## Inference - PII NER

Eval data provided needs to be tagged and exported into an excel file.
Notes:
- Apt. xxx patterns seem to be confused with plates, can be easily fixed by adding to training data
- Some Phone_number labels are identified as Address, we might have imbalanced the classes by adding too much fake data, maybe next iteration reduce the volume of addresses or add some data for phone numbers.

In [1]:
# imports
import pandas as pd
import numpy as np

# local files
import rules
import preprocess
import datagen

from flair.data import Sentence
from flair.models import SequenceTagger

In [2]:
# load the trained model
model = SequenceTagger.load('../model/taggers/pii-ner-v0/final-model.pt')
# load the rules engine
engine = rules.RulesEngine()

2021-01-31 01:14:09,821 loading file ../model/taggers/pii-ner-v0/final-model.pt


In [3]:
# Load the eval data
eval_data = pd.read_excel("../data/PII_Train_Large_Data_Test_Data.xlsx",sheet_name="PII Test Data - PII Test Data", skiprows=1, index_col=None, na_values=['NA'], usecols = "A,B,C")
eval_data.head()

Unnamed: 0,Text,Label,PII
0,Term although process suddenly parent.

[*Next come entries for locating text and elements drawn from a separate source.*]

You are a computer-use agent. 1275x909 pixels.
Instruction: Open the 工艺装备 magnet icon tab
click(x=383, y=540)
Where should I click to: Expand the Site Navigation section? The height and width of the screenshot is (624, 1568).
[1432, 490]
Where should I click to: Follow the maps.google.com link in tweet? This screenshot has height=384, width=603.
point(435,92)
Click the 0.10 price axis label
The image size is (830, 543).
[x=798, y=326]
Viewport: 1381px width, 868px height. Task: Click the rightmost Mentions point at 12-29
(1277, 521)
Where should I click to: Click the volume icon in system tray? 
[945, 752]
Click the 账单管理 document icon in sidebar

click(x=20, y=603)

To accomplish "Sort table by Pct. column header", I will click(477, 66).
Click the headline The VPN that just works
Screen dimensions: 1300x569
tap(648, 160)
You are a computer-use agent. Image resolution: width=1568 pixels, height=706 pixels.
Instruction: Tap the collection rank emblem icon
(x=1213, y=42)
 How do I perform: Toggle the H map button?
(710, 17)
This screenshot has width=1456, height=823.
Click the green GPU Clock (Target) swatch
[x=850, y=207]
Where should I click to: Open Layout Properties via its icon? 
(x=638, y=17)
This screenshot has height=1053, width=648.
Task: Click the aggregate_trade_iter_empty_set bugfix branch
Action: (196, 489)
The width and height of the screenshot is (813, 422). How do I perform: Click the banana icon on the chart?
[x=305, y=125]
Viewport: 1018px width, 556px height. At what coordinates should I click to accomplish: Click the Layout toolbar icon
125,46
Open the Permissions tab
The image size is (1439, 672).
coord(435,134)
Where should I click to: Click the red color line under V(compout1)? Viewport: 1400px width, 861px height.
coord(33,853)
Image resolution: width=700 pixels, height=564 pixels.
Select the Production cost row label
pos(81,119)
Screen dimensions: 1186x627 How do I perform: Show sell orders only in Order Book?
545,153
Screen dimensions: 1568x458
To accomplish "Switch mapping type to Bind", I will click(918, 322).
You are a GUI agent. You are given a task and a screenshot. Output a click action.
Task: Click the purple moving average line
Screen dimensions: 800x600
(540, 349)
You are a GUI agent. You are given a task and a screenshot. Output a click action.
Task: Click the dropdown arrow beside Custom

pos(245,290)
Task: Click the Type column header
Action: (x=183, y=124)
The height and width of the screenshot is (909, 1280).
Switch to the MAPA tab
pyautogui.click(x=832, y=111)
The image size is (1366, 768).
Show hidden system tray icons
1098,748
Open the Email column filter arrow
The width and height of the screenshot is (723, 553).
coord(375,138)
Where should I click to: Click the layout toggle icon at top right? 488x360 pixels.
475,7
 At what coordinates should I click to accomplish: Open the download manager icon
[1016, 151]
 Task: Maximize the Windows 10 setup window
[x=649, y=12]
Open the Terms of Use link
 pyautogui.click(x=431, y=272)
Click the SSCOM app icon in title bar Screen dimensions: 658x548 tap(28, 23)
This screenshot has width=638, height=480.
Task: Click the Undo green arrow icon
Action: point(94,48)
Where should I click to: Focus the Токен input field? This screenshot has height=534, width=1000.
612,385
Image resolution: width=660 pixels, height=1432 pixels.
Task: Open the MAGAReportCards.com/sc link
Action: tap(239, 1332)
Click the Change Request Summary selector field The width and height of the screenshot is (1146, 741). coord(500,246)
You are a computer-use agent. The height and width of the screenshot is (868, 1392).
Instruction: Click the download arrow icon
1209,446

Poor go...,,
1,"356 Collins Highway New Kathleen, NM 10160 Rem...",,
2,Appear job opportunity job. Piece 405 Callahan...,,
3,During half leave simple west lose piece 859 D...,,
4,Peace when Apt. 910 enter left speak agree. Le...,,


In [4]:
# Helper function for getting the predictions
# This function can be made smarter by sorting entities by confidence (future)
def get_predictions(text, rules_engine, model):
    text = rules_engine.pin_text(text)
    sentence = Sentence(text)
    model.predict(sentence)
    result = sentence.to_dict(tag_type="ner")
    if result.get('entities'):
        labels = result.get('entities')[0].get('labels')
        first_label = labels[0].value
        entity = result.get('entities')[0].get('text')
        return {"Label":first_label, "PII": entity}
    else:
        return {"Label": "None", "PII": ""}

get_predictions(
    "Cup happen say join improve would. Oil PM special parent executive foot series term. Operation adult result decision prevent talk well. 640 Eddie Mission Apt. 272 New Kimberly, ME 38505",
    engine, model
)

{'Label': 'Address',
 'PII': '640 Eddie Mission Apt. 272 New Kimberly, ME 38505'}

In [5]:
# perform inference and save result
predictions = []
for index, row in eval_data.iterrows():
    pred = get_predictions(row['Text'], engine, model)
    pred['Text'] = row['Text']
    predictions.append(pred)

AttributeError: 'list' object has no attribute 'to_excel'

In [9]:
pd.DataFrame(predictions).to_excel("../data/PII_Predictions.xlsx", columns=['Text','Label','PII'])

In [8]:
# A simple inference would look something like this
text = "Traditional while report few southern world. Measure school significant since face think total. +1-321-677-1018x127 Water radio reflect against admit."
sentence = Sentence(engine.pin_text(text))
model.predict(sentence)
result = sentence.to_dict(tag_type="ner")
print(result)

{'text': 'Traditional while report few southern world. Measure school significant since face think total. ppp +1-321-677-1018x127 hhh Water radio reflect against admit.', 'labels': [], 'entities': [{'text': '+', 'start_pos': 100, 'end_pos': 101, 'labels': [Phone_number (0.8826)]}, {'text': '1-321-677-1018x127', 'start_pos': 101, 'end_pos': 119, 'labels': [Phone_number (0.9957)]}]}